> _Data excerpts_
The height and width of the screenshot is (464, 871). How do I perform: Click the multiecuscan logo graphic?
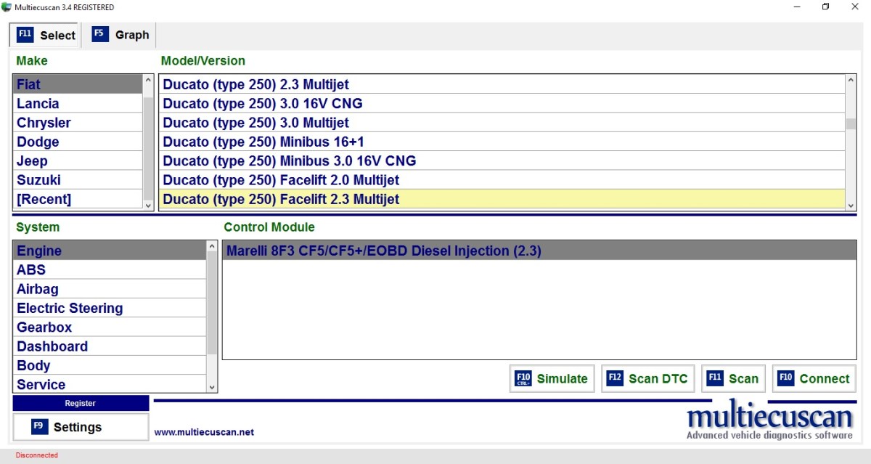coord(769,421)
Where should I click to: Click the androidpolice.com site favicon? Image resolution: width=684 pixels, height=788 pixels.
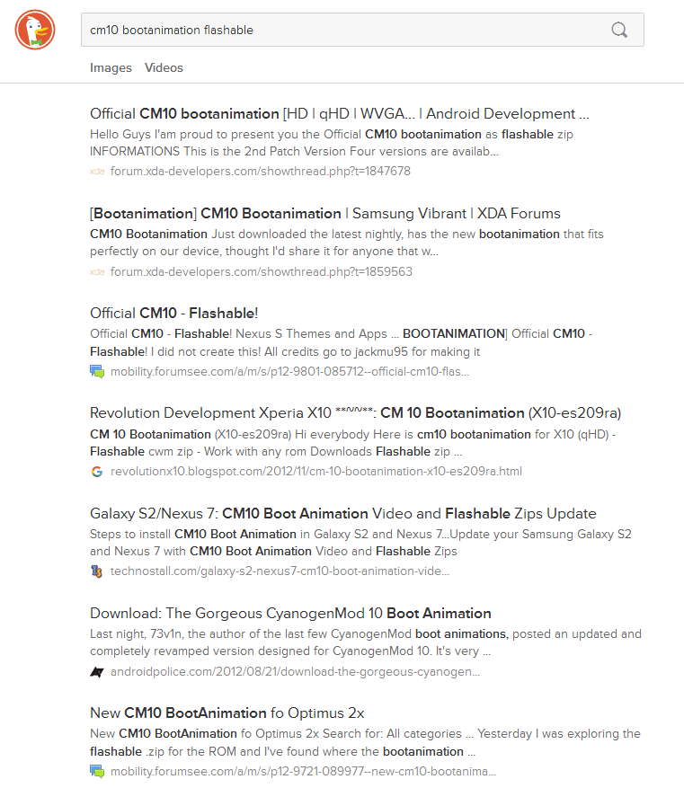click(x=97, y=672)
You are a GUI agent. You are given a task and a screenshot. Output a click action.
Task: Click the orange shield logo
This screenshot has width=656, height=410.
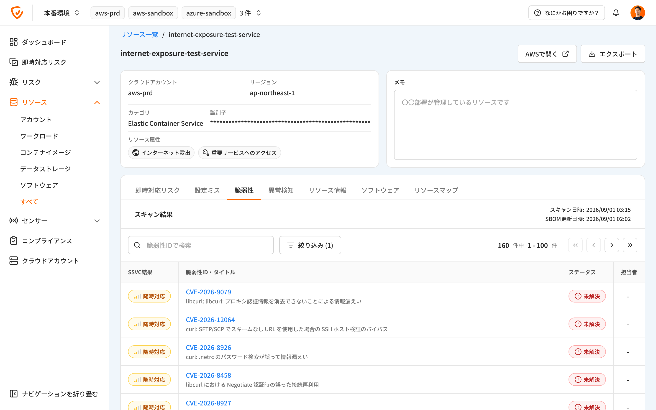[17, 13]
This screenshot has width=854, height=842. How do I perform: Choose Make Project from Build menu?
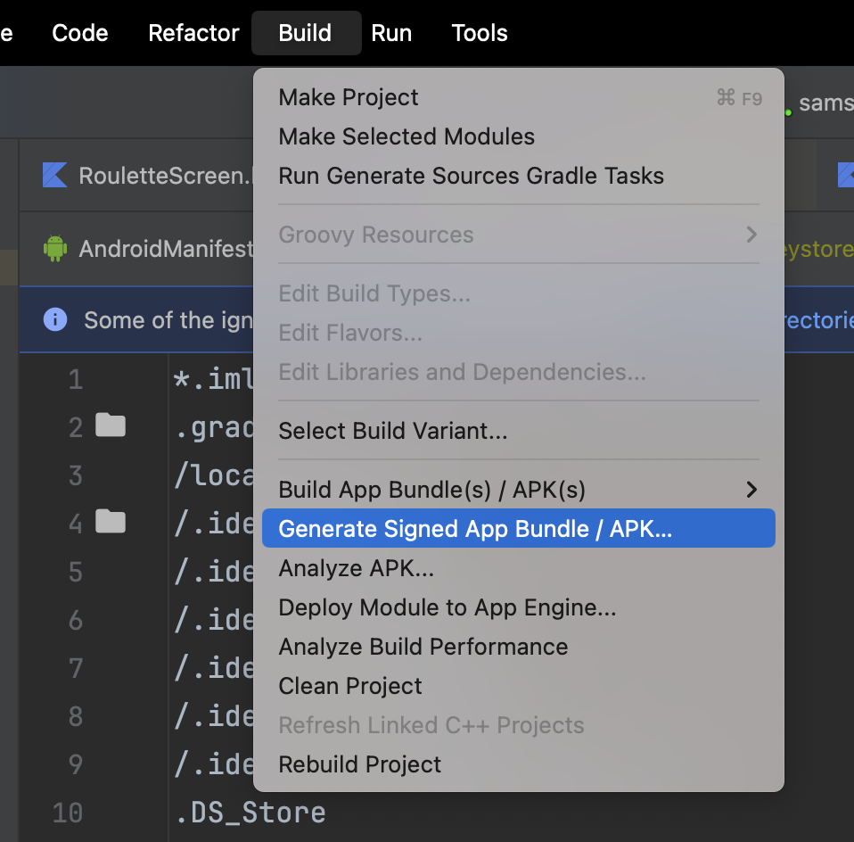click(x=349, y=97)
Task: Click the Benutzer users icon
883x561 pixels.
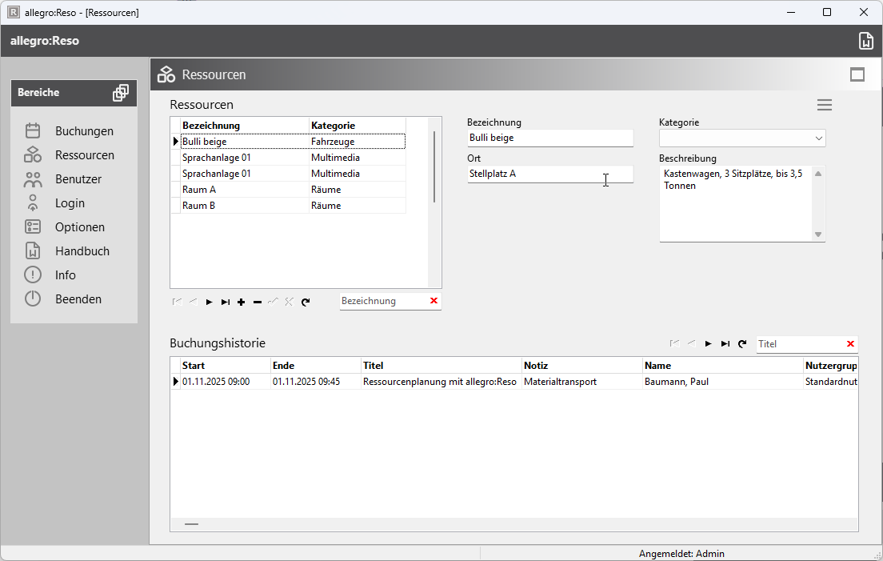Action: [x=33, y=179]
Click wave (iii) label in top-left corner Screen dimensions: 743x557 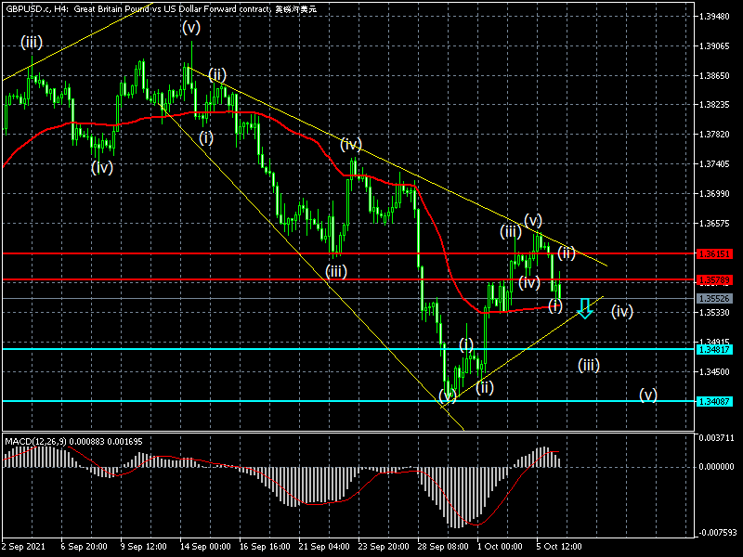point(32,42)
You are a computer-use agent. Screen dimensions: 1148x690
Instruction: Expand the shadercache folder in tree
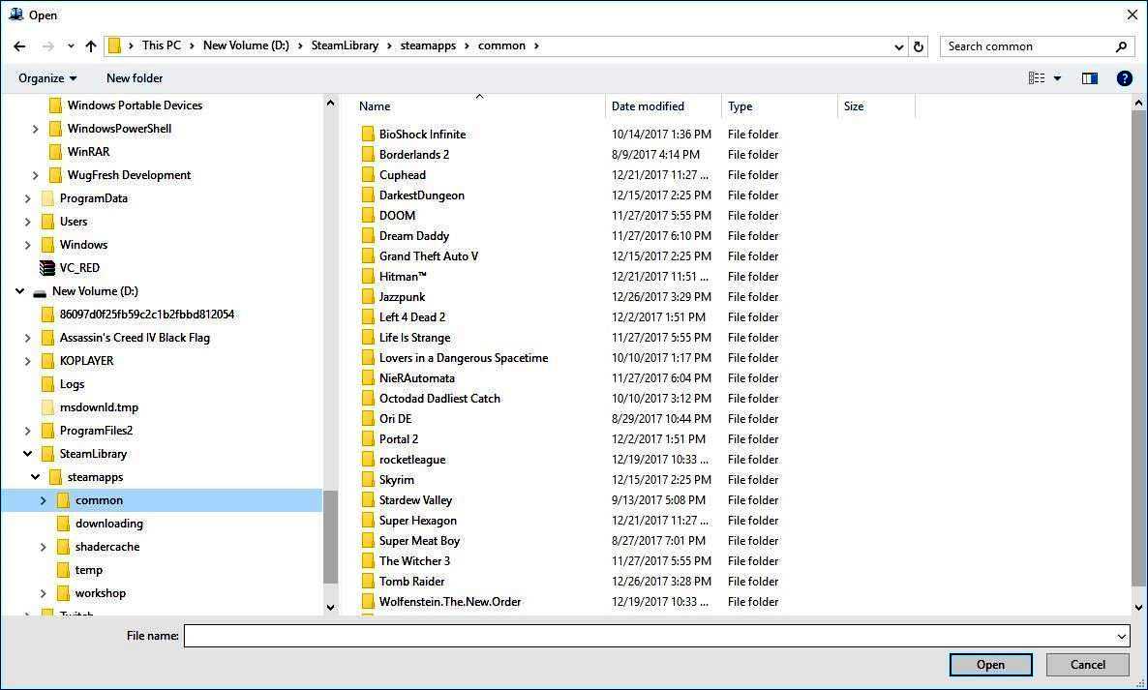click(44, 547)

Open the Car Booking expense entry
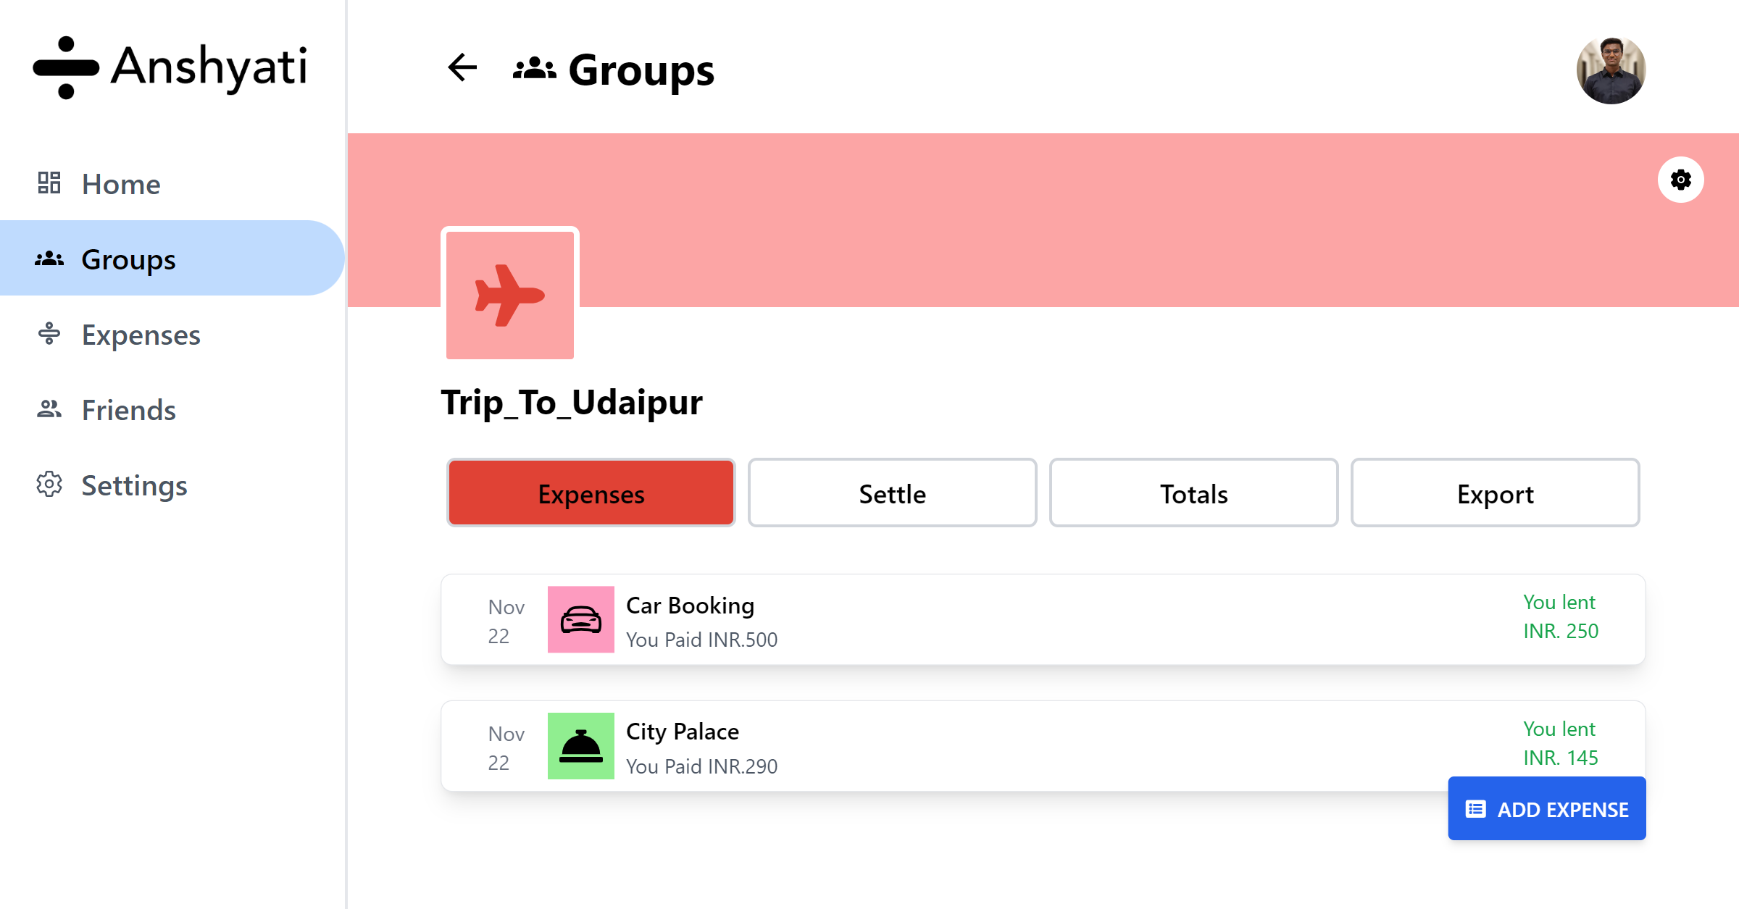click(x=1043, y=620)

> _Exercise directions_
When pictures appear in the records above, leave them out and reproduce exactly each line from the first through the line containing "Task: Click the orange shield logo", both included.

> _Result_
The height and width of the screenshot is (464, 871). How do I perform: Click the multiecuscan logo graphic?
coord(769,421)
Where should I click to: Click the androidpolice.com site favicon? Image resolution: width=684 pixels, height=788 pixels.
click(x=97, y=672)
You are a GUI agent. You are given a task and a screenshot. Output a click action.
Task: Click the orange shield logo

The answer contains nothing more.